**Aanwijsgegevens voor pagina's en schermen:**
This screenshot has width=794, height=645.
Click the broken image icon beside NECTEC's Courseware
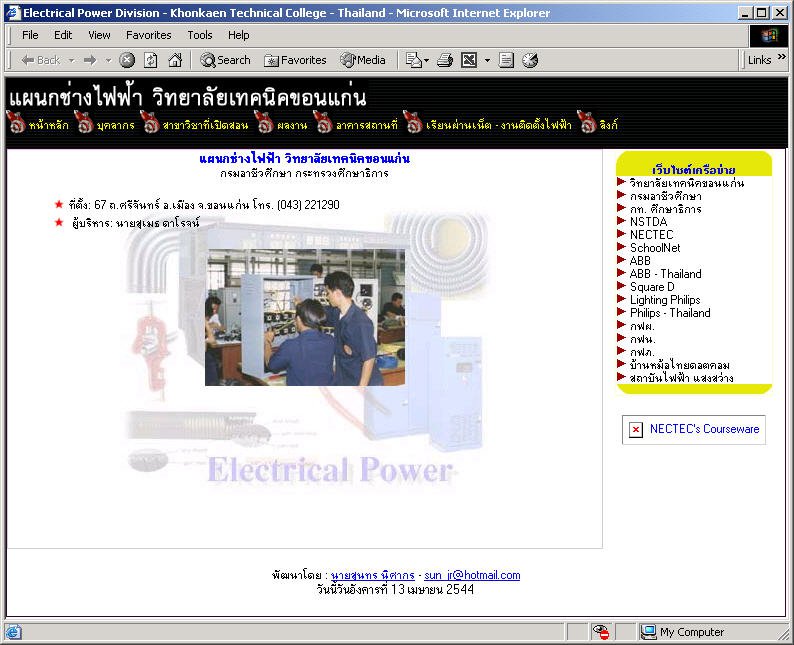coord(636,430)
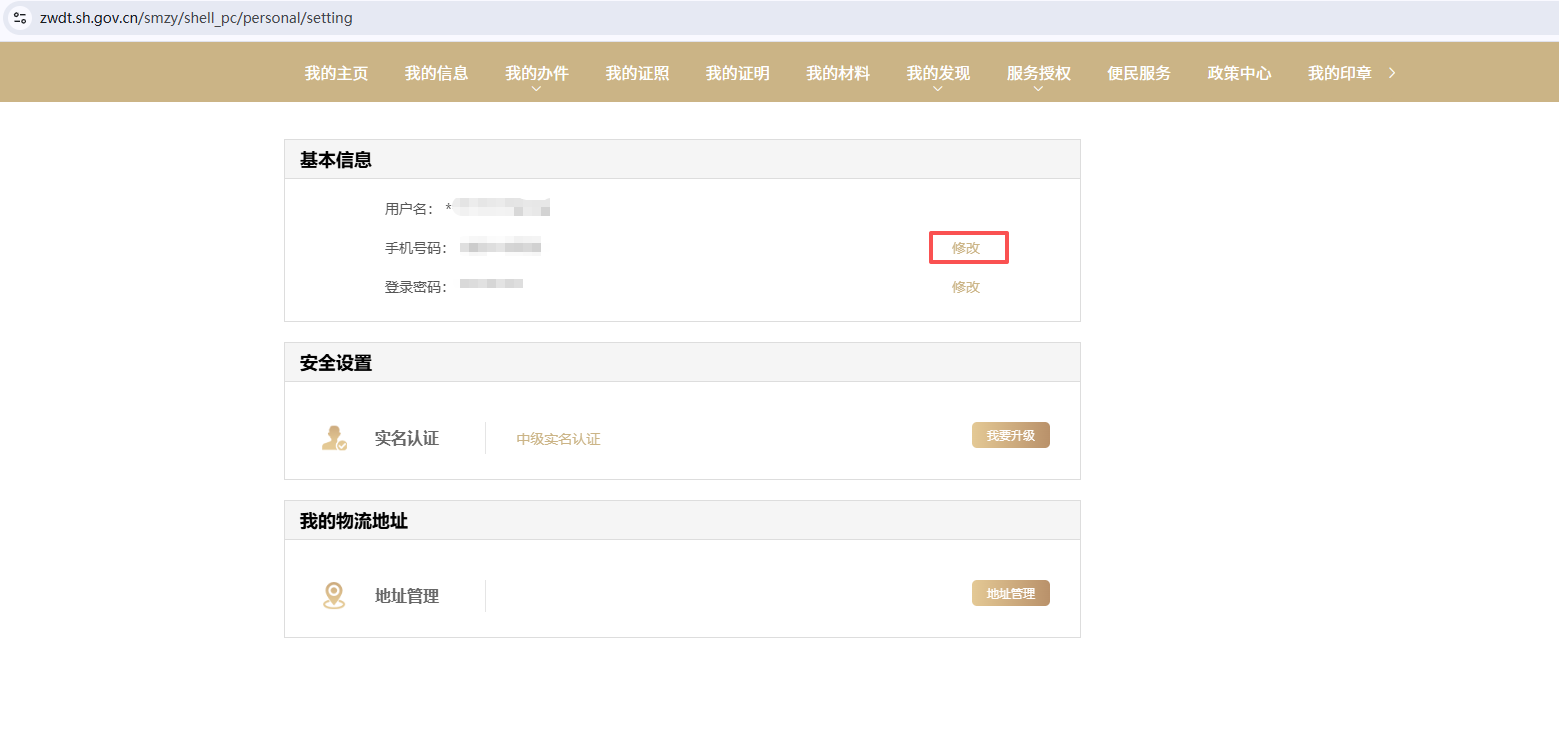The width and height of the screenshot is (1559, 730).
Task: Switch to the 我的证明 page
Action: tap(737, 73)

--

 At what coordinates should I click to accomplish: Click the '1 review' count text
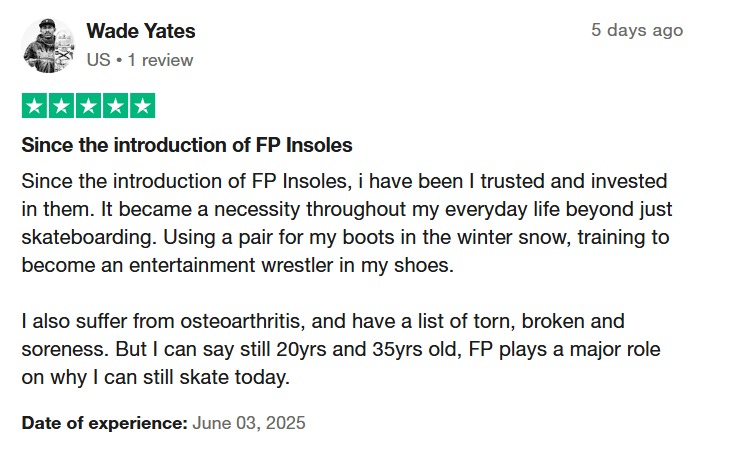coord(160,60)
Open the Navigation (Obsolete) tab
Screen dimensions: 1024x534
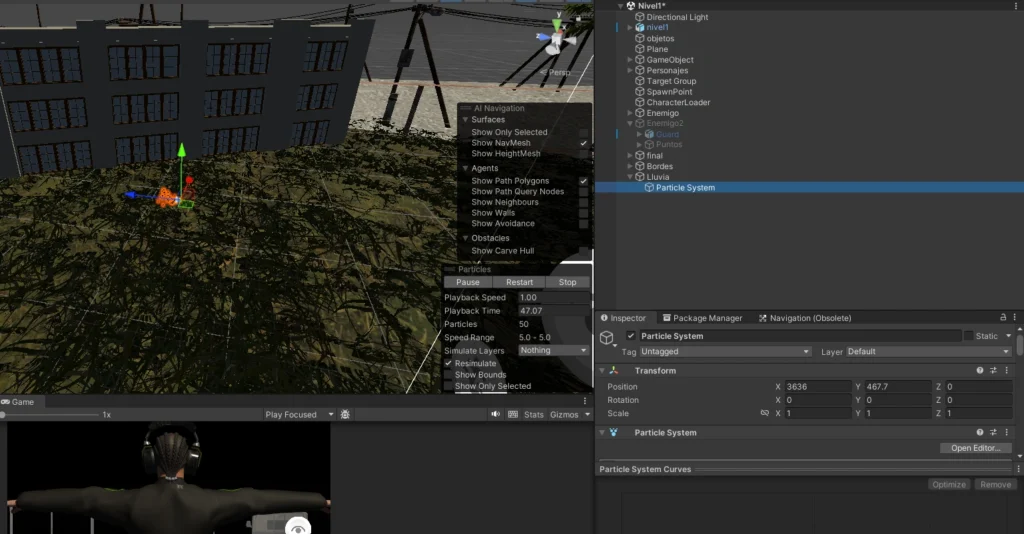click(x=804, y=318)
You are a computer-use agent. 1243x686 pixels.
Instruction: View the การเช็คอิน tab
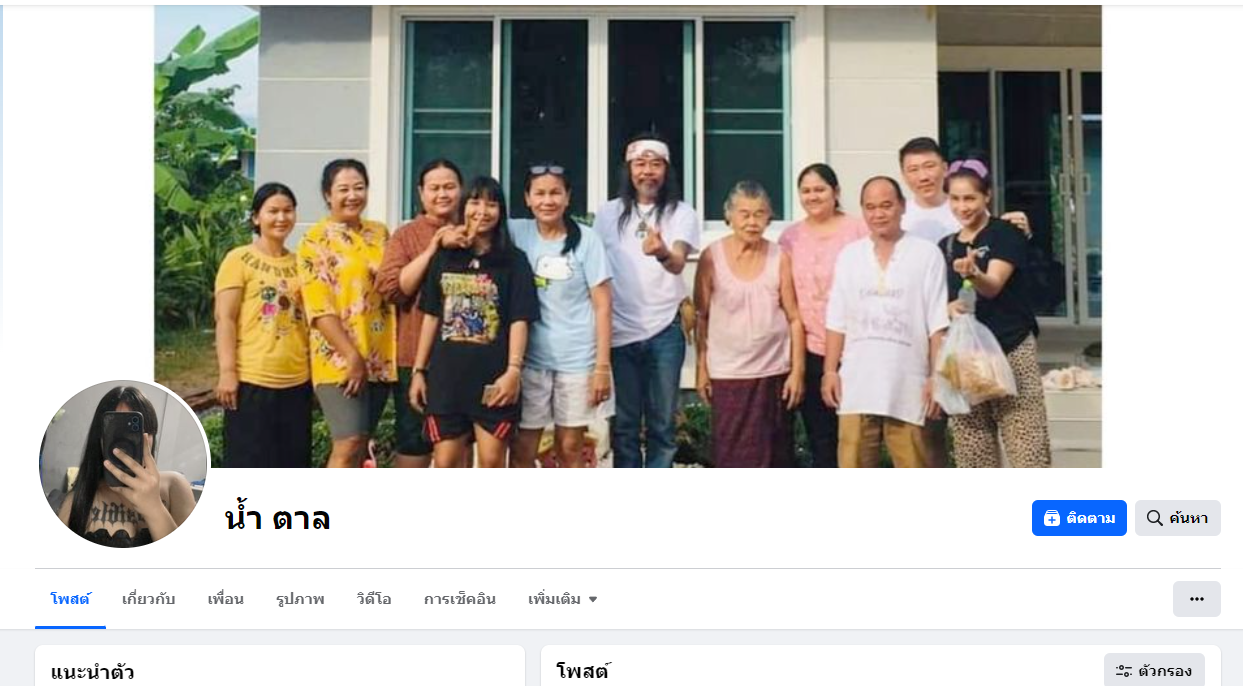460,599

**Uit te voeren taak:** Neem uit het overzicht hierboven de regels letterlijk over, van de regel met "This screenshot has width=794, height=645." tot en met de regel met "Action: tap(737, 73)". Laat de afbeeldingen daarbij weg.

**Resultaat van taak:**
This screenshot has width=794, height=645.
Click the broken image icon beside NECTEC's Courseware
coord(636,430)
The width and height of the screenshot is (1559, 730).
Task: Switch to the 我的证明 page
Action: tap(737, 73)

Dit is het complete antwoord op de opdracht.